All of this makes me yearn for the days of "it depends on what the meaning of 'is' is." If I weren't nursing a hangover, I'd scream at the television some more. As it stands, I'm just going to lie here on the couch and whimper at all the stupidity.
The Rude Pundit takes on President Schiavo:
The President of the United States, through his spokesdouche, Tony Snow, is having to proclaim that he gives a shit what his own generals and advisers have to say: "[T]raveling to State and traveling to the Pentagon obviously are making the point that the President is listening to key people in this administration." Then, oh, fuck, then, the press is actually forced into asking questions like, "[I]s he going to be listening to them?" and "What role is the Vice President playing this week in the listening?" One might think the proper answer to that question is, "The Vice President will be roughly sucking out the viscous goo inside each expert's head through their eye sockets before skull-fucking them because, you know, that's just what he does." But, no, Snow spurted, "Well, he's listening and asking some questions and he's participating in the conversations." Everyone's just got their big ears on now, at last, nearly four crazed years in.
No More Mister Nice Blog's Steve M. connects the dots between the sociopaths, and Upyernoz at Rubber Hose notes that reviving the "enemy body count" policy at this juncture might be a tad . . . impolitic.
And what was with all the Senators making tracks to Syria and Iraq this week against the Chimperor's wishes?
Roy Edroso at alicublog wryly notes the historical revisionism marking the passing of that man about town, Agusto Pinochet. Hammer of the Blogs' Heywood J. beseeches the heavens to enlighten the Doughy Pantload about the differences between Pinochet and Castro. Well, either that or one well-placed bolt of lightning…
I hereby disavow any allegiance to France and offer myself as a handmaid to Jesus' General.
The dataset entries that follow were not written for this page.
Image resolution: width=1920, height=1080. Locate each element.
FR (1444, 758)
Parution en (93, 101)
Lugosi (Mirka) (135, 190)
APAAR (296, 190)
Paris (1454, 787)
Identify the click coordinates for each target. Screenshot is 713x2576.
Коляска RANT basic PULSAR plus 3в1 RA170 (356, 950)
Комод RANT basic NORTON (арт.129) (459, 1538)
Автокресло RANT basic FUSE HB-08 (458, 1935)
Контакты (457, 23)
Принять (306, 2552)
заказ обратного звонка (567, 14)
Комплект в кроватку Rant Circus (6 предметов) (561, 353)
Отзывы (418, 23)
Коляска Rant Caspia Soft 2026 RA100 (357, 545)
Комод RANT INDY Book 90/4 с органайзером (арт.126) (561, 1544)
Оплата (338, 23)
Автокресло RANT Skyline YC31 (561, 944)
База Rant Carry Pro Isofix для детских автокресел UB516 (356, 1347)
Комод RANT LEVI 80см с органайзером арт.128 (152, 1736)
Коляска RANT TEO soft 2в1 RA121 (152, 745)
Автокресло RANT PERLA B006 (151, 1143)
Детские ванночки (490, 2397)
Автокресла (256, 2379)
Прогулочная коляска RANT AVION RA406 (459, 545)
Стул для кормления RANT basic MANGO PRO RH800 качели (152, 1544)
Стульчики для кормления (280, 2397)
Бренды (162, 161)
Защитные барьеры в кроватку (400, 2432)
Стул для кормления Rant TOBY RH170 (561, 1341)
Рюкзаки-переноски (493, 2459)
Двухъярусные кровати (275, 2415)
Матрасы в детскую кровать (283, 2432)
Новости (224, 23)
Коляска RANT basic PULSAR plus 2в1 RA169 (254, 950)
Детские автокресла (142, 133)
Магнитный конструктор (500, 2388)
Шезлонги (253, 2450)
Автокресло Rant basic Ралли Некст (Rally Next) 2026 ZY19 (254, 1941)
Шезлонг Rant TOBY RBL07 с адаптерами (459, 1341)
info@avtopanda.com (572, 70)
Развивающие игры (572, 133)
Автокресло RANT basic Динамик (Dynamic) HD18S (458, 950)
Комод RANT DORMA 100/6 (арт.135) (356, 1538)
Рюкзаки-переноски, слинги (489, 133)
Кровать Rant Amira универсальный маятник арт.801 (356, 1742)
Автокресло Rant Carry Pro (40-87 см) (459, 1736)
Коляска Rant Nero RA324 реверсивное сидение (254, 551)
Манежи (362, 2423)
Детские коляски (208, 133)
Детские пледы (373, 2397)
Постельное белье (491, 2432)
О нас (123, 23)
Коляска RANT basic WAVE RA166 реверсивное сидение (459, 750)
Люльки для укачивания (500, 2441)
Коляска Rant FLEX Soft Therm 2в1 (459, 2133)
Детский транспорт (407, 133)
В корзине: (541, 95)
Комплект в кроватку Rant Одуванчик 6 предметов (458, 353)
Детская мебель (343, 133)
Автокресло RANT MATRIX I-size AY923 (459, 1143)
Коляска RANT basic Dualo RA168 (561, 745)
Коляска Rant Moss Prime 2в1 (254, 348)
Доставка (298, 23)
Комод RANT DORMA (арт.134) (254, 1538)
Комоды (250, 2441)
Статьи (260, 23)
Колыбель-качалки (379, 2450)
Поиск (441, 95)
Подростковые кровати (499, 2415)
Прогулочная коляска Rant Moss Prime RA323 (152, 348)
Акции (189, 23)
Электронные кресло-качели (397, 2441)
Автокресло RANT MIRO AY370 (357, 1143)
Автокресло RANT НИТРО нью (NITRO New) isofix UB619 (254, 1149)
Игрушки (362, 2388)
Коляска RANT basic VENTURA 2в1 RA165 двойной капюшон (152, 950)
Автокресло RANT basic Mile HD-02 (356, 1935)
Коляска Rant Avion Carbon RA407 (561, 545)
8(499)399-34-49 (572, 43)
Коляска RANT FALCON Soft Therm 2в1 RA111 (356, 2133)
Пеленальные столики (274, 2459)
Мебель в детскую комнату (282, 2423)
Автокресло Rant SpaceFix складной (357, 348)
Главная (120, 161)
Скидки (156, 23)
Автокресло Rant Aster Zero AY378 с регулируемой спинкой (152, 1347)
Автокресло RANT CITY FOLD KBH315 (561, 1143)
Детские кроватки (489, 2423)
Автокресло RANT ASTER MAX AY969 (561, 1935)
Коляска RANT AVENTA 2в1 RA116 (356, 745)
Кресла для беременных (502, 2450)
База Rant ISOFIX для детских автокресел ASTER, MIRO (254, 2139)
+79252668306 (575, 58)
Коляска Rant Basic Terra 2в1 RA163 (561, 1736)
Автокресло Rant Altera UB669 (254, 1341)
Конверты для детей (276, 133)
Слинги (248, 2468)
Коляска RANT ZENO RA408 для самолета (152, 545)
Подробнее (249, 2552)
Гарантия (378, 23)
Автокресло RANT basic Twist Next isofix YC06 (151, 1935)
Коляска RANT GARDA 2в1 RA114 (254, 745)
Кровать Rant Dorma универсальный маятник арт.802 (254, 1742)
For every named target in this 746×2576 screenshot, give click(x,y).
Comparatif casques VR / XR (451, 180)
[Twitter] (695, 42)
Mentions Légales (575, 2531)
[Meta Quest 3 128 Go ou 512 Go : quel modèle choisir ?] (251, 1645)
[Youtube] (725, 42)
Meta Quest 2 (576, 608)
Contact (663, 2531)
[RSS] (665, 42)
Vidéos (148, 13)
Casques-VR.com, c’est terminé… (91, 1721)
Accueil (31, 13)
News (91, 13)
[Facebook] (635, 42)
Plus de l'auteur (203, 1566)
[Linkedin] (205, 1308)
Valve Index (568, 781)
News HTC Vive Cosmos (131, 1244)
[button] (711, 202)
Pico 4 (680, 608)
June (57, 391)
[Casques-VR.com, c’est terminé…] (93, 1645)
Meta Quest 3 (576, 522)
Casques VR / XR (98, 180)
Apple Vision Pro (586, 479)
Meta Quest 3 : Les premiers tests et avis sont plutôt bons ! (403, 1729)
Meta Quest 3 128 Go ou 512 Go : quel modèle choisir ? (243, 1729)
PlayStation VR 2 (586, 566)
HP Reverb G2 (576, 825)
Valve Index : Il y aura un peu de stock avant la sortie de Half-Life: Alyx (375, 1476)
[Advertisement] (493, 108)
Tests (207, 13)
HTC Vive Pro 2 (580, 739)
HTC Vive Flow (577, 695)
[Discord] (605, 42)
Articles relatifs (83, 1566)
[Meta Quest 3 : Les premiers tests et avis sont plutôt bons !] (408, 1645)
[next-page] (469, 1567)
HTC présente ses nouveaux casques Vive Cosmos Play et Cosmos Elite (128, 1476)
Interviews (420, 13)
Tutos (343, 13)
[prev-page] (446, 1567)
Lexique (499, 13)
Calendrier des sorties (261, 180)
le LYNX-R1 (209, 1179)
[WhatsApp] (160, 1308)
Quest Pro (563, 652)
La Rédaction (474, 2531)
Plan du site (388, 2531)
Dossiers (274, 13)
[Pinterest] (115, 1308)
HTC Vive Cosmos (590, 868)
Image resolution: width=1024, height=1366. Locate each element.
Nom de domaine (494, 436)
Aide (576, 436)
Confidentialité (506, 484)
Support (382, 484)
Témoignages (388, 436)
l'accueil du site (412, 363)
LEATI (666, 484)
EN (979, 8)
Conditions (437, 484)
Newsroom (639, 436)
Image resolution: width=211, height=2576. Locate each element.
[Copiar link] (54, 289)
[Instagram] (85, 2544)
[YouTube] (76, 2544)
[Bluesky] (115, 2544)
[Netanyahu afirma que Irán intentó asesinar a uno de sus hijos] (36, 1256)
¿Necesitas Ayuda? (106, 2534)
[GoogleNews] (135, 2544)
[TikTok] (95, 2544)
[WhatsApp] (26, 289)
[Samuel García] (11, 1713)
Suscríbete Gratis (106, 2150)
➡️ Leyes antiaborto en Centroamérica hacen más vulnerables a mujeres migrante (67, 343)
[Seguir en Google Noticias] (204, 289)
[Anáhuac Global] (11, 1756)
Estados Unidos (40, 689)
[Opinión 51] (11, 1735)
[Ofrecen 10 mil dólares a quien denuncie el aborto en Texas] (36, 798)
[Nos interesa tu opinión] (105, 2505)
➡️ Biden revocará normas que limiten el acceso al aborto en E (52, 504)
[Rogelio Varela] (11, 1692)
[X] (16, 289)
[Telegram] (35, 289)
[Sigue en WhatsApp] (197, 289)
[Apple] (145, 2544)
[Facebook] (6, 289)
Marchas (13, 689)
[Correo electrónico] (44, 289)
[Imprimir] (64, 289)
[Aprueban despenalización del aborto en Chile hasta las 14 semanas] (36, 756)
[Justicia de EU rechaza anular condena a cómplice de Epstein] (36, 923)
A brilliant review of Michael Crichton's latest piece of shit.
Math is hard! But as Richie McWhite at Little Green Fascists notes, Condi works it, girl.
And you people rolled your eyes whenever I made fun of the red Pradas. Pam at Pam's House Blend adds fuel to the fire about Pope Ratzi's penchant for fine Italian footwear.
Zuzu over at Feministe has no patience for hypocrisy. And can you blame her? And speaking of hypocrisy, Multi Medium's Eli asks a fair question about the Republicans' vulture-like hovering over Senator Johnson's hospital bed.
TBogg calls for another bloggers star chamb. . . I mean, ethics panel. Jules Crittenden must be dealt with.
Mustang Bobby at Bark Bark Woof Woof notes the commencement of Obama demonization exercises. Dude, the guy's middle name is HUSSEIN!!!!
Now here's something you don't see every day, courtesy of Corn Dog at Rubber Corn Dog. I don't even want to know how much it costs.
And not that there's any connection, but I like to leave on a happy note: a rousing belated HAPPY BIRTHDAY to Grandmaster M.C. Snark, James Wolcott!